13. The appellant, who was the protestor, filed an affidavit of protest and opposed the distribution of the deceased’s estate as proposed by the respondent. She, however, agreed with the respondent that the Kenya Breweries shares, the Nyeri Plot Owners Company and LR. Tetu/Unjiru/783 should be shared out and distributed as proposed by the respondent. In her own proposal, the appellant did not provide for any share of the estate to the respondent. She also introduced properties which, in her view, comprised the deceased’s estate, but which were apparently omitted from the list of assets available for distribution as expressed in the respondent’s affidavit in support of the summons for confirmation of grant. According to the appellant, apart from the assets whose distribution is not in dispute, the rest of the estate should be distributed as follows: LR. Tetu/Unjiru/784 to be distributed to Samuel Maina Muriuki and Jane Wambui Muriuki; Suguroi Plot No. 622 to be given to John Makara Ndungu and the appellant; LR. Tetu/Unjiru/786 to be given to Charles Maina Mwangi; LR. Tetu/Unjiru/782 & 785 to be given to the appellant; LR. Tetu/Unjiru/781 to be distributed to Samuel Maina Muriuki and Jane Wambui Muriuki. Other properties which the appellant identified as comprising the deceased’s estate and which should also be distributed included: Othaya Mahiga/Chinga share number 1534 which the appellant proposed should be given to John Maina Makara; Shares in Cathedral Parish Co-op, Saving and Credit Society to be given John Maina Makara and Matanya shares to be given to Mwangi Makara alias Mucheru.
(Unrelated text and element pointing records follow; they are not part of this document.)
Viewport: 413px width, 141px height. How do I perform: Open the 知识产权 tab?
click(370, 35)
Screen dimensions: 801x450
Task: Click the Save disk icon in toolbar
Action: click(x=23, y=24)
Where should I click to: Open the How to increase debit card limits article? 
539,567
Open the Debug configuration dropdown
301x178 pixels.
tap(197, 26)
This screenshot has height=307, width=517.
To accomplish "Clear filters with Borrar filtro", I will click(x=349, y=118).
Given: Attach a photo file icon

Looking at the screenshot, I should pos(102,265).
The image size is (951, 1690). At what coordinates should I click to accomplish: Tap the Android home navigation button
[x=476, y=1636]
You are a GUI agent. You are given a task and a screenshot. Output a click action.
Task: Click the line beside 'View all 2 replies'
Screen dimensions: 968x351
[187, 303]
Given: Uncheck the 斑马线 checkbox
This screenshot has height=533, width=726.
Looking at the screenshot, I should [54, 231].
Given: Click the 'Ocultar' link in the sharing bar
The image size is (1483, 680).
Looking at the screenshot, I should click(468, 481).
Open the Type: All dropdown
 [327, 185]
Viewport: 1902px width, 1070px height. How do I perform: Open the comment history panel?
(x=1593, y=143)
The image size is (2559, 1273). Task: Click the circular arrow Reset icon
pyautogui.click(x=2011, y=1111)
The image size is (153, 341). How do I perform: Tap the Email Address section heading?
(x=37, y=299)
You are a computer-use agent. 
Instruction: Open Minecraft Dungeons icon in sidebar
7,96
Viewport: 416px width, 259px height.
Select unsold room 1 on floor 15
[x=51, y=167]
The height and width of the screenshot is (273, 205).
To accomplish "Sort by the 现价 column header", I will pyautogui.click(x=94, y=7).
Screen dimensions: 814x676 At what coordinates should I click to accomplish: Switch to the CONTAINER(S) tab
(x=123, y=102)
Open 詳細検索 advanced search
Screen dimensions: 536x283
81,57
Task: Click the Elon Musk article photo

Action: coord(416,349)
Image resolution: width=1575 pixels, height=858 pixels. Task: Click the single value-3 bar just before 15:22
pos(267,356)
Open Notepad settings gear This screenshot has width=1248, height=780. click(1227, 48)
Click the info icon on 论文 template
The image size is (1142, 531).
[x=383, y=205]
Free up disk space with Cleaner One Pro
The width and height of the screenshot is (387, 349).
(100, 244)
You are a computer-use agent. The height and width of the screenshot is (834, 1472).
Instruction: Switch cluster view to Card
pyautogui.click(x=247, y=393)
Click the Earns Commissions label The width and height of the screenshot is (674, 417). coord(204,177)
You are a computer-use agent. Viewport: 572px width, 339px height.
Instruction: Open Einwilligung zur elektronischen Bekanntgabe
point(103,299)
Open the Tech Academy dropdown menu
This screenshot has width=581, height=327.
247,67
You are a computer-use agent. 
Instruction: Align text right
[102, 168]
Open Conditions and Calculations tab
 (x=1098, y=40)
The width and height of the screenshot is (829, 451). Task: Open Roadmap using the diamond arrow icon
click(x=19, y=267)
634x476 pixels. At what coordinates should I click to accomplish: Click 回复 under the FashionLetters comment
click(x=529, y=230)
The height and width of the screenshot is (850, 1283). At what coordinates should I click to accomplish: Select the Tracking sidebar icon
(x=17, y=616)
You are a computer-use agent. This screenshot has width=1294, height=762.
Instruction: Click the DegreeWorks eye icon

14. The cause was heard and determined by the High Court, (Ngaah, J.) who rendered himself as follows:“For the foregoing reasons, it is not in doubt and it is legitimate to conclude that the deceased died intestate and therefore the administration and distribution of his estate are subject to intestacy provisions of the Act. Be that as it may, this court has to resolve the dispute between parties, one way or the other, and I will proceed to do just that based on the evidence on record and on the applicable law to which I have made reference. Apart from the properties referred to as LR. Tetu/Unjiru/780 and LR. Tetu/Unjiru/783 which the parties are in agreement should be given to Charles Mwangi Maina representing the first house and the shares at Kenya Breweries Limited which should be transferred to Eustus Mwangi Ndungu, I order that the rest of the estate be shared equally between the second and the third houses; in the absence of any evidence regarding the status of the second wife, the applicant Rosemary Wambui Makara and the respondent Ann Muthoni Ndungu shall represent the second house and share equally the share of the estate allocated to that house. Similarly, in the absence of evidence regarding the deceased’s third widow, the third house’s share shall be transferred in the name of Moses Maina Makara who shall hold it in trust for himself and for the benefit of deceased’s children in the third house. For avoidance of doubt the deceased’s net intestate estate shall be transmitted as follows: - 1. LR. Tetu/Unjiru/780

2. LR. Tetu/Unjiru/783 Shall be transferred in the names of Charles Mwangi Maina absolutely.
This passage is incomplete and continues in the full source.